(Beginning of Text section)

In this case, we share our experience where nerve monitoring was used and we believe might have induced nerve fatigability/paresis with higher stimulation current and frequency, seen in a young patient managed for thyroid malignancy in a tertiary care center in Riyadh, Saudi Arabia.

Initial presentation

A 30-year-old Arab male presented to our endocrine surgery clinic complaining of neck swelling for more than 2 years. He noted that the swelling was mainly on the left side, but he never sought medical attention as he was never symptomatic before. He was only investigated after he noted that the swelling had become more progressive in size. He denied having any voice changes, difficulty or pain during swallowing or choking, difficulty sleeping, or any compressive symptoms. He also denied having any generalized constitutional symptoms. He had no history of previous radiation exposure, upper airway or neck surgery or medications, any thyroid or endocrine diseases or any hormonal imbalance, or any previous malignancy. His social history was significant for smoking for more than 8 years. His family history was significant as he had two siblings complaining of thyroid-related issues (his parents have no consanguinity). He had done thyroid laboratory testing and thyroid ultrasound (US) outside. His laboratory blood tests showed thyroid stimulating hormone (TSH) of 1.43 mIU/L (reference range 0.35–4.94 mIU/L), free triiodothyronine (T3) of 2.79 pg/dL (reference range 1.58–3.91 pg/dL), and free thyroxine (T4) of 1.10 ng/dL (reference range 0.7–1.48 ng/dL). The thyroid US report showed that the right thyroid was of normal size, with a homogeneous echo pattern with no discrete nodules evident. The left thyroid gland was of large size and heterogeneous echogenicity, containing multiple complex nodules and internal calcification, the largest measuring 39.33 mm × 21.93 mm. The gland showed internal hypervascularity under Doppler, and showed a large complex cyst that was rounded and oval with a smooth margin that contained a low level of echogenicity that might be hemorrhagic, measuring 43.40  mm × 25.7 mm × 34.79 mm. Neck computed tomography (CT) with intravenous contrast was done to rule out retrosternal extension, which showed an enlarged left thyroid lobe with the presence of a complex thyroid nodule measuring 9 cm × 5 cm, with central calcification. The cranial cystic component reached up to the level of carotid bifurcation, the trachea was mildly compressed and deviated to the right side, and there was retrosternal extension of the left lobe by 1.3 cm. Other findings were unremarkable. The patient was admitted electively for surgery, undergoing total thyroidectomy with central neck dissection.

(End of Text section)

Problem to solve:
Set down, word for word, the passage of the thyroid case report that opens with the words "In this case, we" and closes with "Riyadh, Saudi Arabia.".

(Beginning of Information provided)

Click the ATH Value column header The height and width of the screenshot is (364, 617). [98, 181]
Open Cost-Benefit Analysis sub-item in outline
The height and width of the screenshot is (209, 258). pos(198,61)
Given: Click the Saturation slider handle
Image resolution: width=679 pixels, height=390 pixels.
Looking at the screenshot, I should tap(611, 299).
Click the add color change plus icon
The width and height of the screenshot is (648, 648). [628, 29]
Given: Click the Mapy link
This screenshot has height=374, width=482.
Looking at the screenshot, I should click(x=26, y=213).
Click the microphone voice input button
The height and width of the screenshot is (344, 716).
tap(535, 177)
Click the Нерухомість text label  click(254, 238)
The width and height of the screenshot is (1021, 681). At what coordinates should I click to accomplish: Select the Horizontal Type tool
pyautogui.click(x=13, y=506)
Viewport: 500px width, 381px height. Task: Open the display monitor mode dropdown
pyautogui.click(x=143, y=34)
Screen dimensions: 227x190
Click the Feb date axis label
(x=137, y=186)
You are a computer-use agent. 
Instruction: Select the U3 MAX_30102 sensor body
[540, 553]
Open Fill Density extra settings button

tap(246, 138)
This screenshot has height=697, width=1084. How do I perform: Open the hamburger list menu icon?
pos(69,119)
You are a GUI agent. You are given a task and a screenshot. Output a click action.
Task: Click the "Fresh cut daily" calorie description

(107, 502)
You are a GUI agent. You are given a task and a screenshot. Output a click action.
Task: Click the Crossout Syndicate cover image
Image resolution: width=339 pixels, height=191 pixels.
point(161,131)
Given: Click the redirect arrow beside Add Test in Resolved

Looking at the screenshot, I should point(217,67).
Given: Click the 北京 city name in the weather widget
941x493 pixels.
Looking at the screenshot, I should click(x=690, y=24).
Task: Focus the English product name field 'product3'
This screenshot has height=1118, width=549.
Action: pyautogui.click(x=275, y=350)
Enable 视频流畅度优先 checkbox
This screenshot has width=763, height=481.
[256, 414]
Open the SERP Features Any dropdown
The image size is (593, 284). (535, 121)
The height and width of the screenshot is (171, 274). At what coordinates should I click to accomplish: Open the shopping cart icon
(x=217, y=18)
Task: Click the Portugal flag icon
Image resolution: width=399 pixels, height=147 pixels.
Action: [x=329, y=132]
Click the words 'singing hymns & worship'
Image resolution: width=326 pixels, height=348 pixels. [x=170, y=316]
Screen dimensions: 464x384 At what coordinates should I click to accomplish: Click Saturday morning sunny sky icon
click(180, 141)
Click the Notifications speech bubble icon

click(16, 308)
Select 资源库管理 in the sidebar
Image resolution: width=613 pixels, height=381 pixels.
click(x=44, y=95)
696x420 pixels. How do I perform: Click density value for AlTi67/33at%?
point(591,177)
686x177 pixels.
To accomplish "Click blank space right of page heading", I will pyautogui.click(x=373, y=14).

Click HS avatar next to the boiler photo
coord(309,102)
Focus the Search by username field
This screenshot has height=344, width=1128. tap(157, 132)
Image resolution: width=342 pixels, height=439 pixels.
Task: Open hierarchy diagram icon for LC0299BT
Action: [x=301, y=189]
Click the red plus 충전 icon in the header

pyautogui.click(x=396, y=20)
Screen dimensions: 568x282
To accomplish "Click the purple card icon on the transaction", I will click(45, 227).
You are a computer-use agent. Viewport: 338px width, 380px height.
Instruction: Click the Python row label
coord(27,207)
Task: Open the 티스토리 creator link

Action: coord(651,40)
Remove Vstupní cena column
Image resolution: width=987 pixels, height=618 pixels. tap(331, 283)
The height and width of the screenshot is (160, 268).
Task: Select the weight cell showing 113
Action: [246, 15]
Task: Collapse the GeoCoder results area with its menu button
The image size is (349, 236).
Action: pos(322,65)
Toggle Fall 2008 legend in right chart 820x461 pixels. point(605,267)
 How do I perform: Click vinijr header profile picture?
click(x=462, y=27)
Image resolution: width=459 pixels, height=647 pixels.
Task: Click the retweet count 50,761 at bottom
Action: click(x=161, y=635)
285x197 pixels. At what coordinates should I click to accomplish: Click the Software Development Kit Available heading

(End of Information provided)

Answer to the problem:
In this case, we share our experience where nerve monitoring was used and we believe might have induced nerve fatigability/paresis with higher stimulation current and frequency, seen in a young patient managed for thyroid malignancy in a tertiary care center in Riyadh, Saudi Arabia.